Here are a few things that I try to do to stay -more or less- sane and keep writing grants:

  • Endeavour to stay fairly fit by exercising. I like to run outdoors. The physical exercise is good for the body, e.g. strengthening muscles that otherwise get atrophied by sitting long hours in front of a computer, burning fat, developing cardiovascular and respiratory stamina, etc. Exercise also helps your mind. It not only helps clear it but also teaches your mind to endure, to overcome, to seek challenges, to awaken the senses, etc.
  • Seek to eat relatively healthy. I am not a vegetarian but we have very substantially reduced the intake of meat in our house and I cannot remember the last time I abused alcohol. I could still do better in the eating department though, e.g., I have a weakness for chocolates, but I am working on that too.
  • Try to stay serene while working on a grant. Those of you that know me, will know that “serene” is not what first comes to mind when thinking about my personality. But, but… I do meditate every morning before starting the working day (there are several nice apps out there that could help you get started, just google it; if you are curious I use “Insight Timer” ). Meditating helps me to calm down and take the world in. It helps me to sort my thoughts and very substantially reduce tensions and distractions. I highly recommend this. Importantly, once you get into the habit of meditating, it will become easier to regain focus when your attention is being pulled in many directions or when the deadlines are stacking up.
  • Establish good working habits, chiefly amongst these should be an iron determination to not fall into distractions, to learn to say no to things that do not advance your goals. In essence, strive to get into the habit of practising deep work
  • Build a good working environment, the physical place of refuge where you can get into the flow and work in your grant for sustained periods. But also think about your networking environment (which under lockdown requires concerted effort to maintain) with other grant hackers. This will prove valuable to exchange ideas, find out about funding opportunities, pitfalls they found, etc. Crucially, you will be able to help them and this will make you a better grant writer because by helping others you will become a more attuned and connected person.
  • Use the right tools. If you are working with others on a grant, make sure you use good remote collaboration tools to stay connected, keep the projects organised, etc. There are no silver bullets; different apps work well for different people so explore and find the ones that work well for you and your team. (I will write more about this in a future post). 
  • Keep your family in the loop. If you are about to start working on a grant, talk with your family! it is them that will miss you at launch and dinner; it is them that will be taking extra chores on their shoulders to compensate for the ones you are not doing while you lock yourself in your workplace to craft that grant. Get them on board, check with them if it will be ok that you are planning to do a grant-writing sprint. Sometimes it might just not be the right time for the family. So put the family first, and -in that instance- learn to say no to the grant. There will be other opportunities later.
  • Reward yourself. Grant writing is taxing on you and the family. So learn to reward and celebrate your little bets and your progress.

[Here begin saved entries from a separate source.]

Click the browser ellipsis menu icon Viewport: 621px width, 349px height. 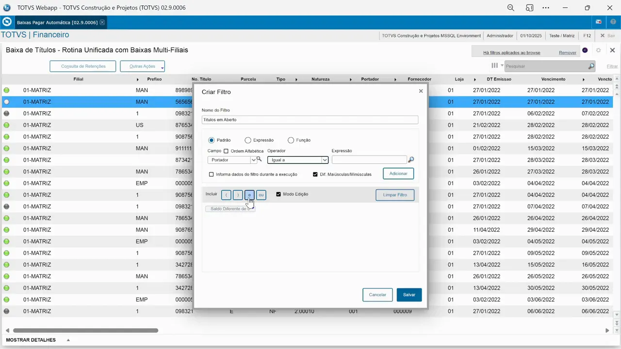click(x=545, y=7)
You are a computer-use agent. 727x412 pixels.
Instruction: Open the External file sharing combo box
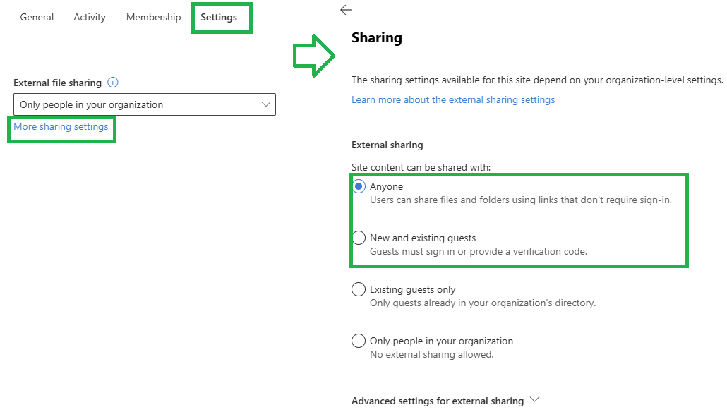(145, 104)
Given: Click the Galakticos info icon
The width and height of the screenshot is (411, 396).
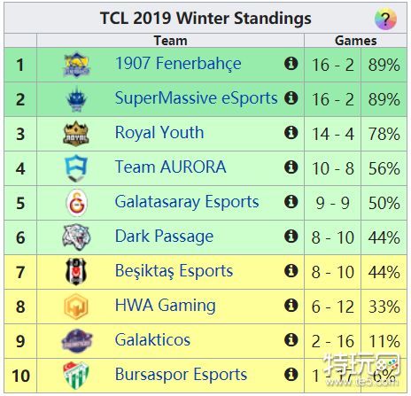Looking at the screenshot, I should (x=291, y=339).
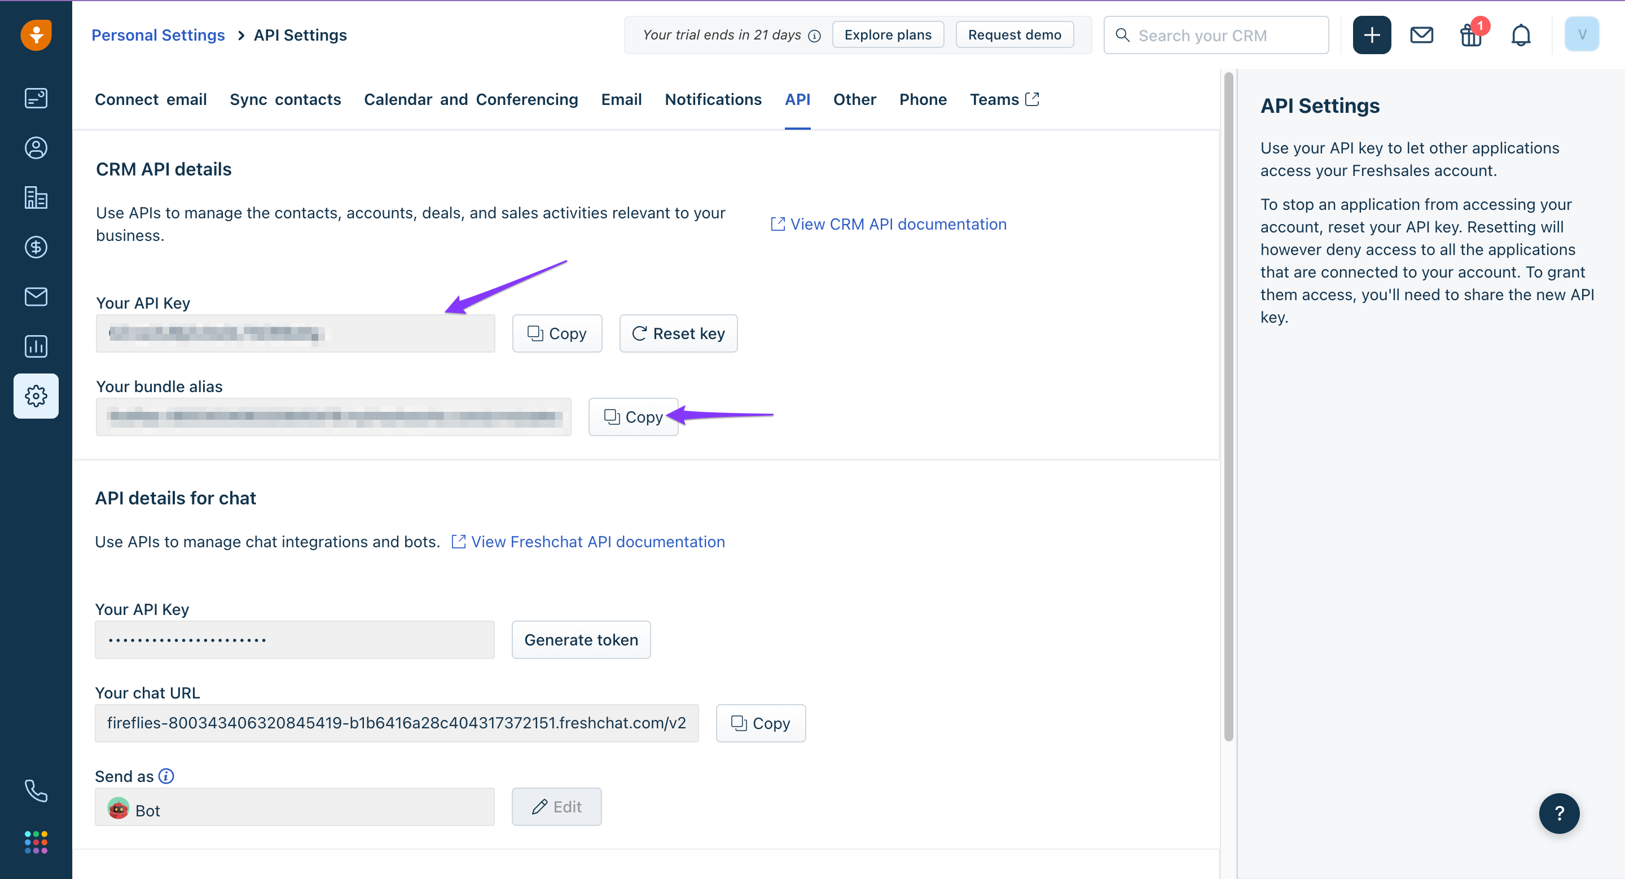
Task: Open the Teams external link tab
Action: click(x=1004, y=100)
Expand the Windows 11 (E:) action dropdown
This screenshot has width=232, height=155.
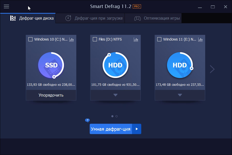point(180,95)
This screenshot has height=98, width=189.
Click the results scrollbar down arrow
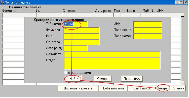[182, 83]
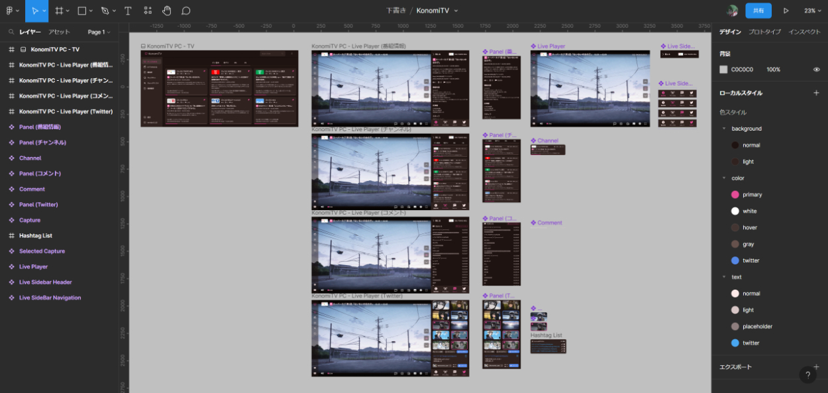This screenshot has width=828, height=393.
Task: Click the Present play button
Action: (786, 11)
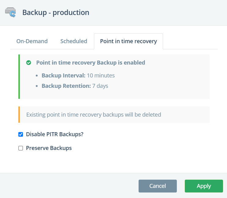Click the green checkmark status icon
The image size is (227, 198).
pyautogui.click(x=29, y=63)
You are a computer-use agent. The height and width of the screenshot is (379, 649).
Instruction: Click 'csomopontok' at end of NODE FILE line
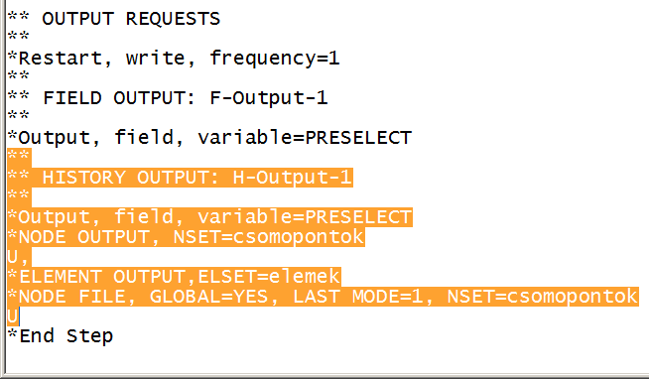coord(573,297)
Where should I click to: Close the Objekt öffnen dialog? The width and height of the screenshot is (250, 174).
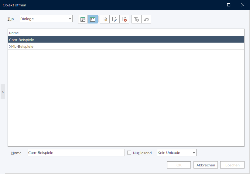243,5
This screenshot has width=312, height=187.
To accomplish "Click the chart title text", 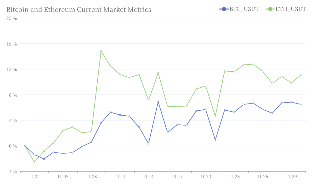I will click(79, 10).
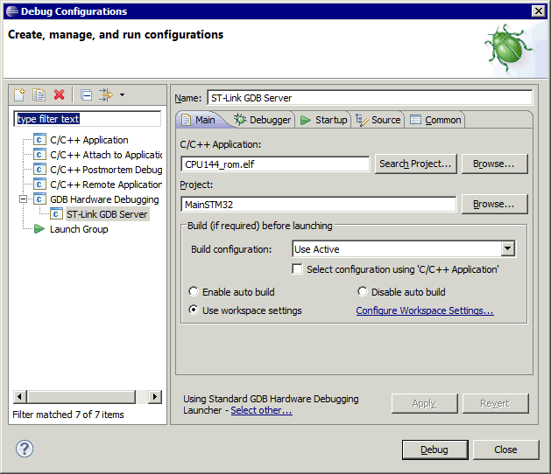This screenshot has height=474, width=551.
Task: Switch to the Debugger tab
Action: 262,120
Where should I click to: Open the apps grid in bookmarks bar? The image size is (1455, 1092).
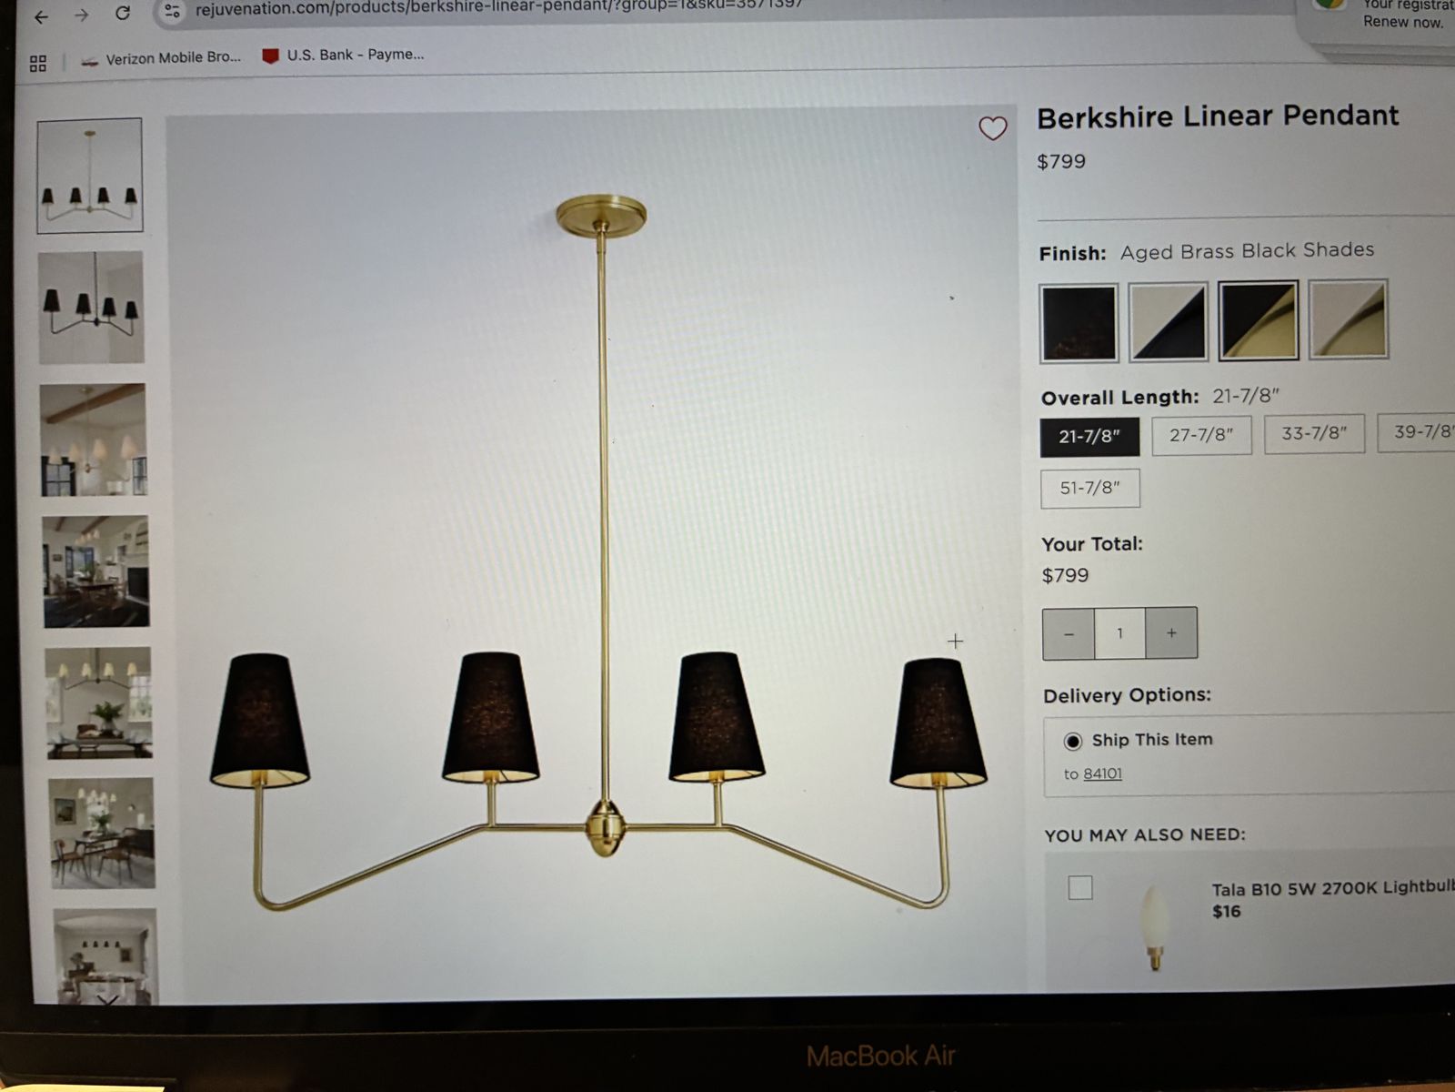click(x=38, y=63)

Celebrate with them when you submit the grant, and say thank you to the family and colleagues (e.g. university administrators, finance officers, grant officers, academics, etc) who have enabled you to submit the grant in the first place. If your grant is funded, then celebrate & thank again!

Hillel, a Hebrew biblical scholar, said “If I am not for myself, who will be for me? and If I am only for myself, what am ‘I’?”  

So be there for yourself, stay healthy and strong, your grant writing will be the better off for it. But remember, you also depend on others, so help them too.

And remember, Hillel also asked  “And if not now, when?”, and the answer is simple: you should start today.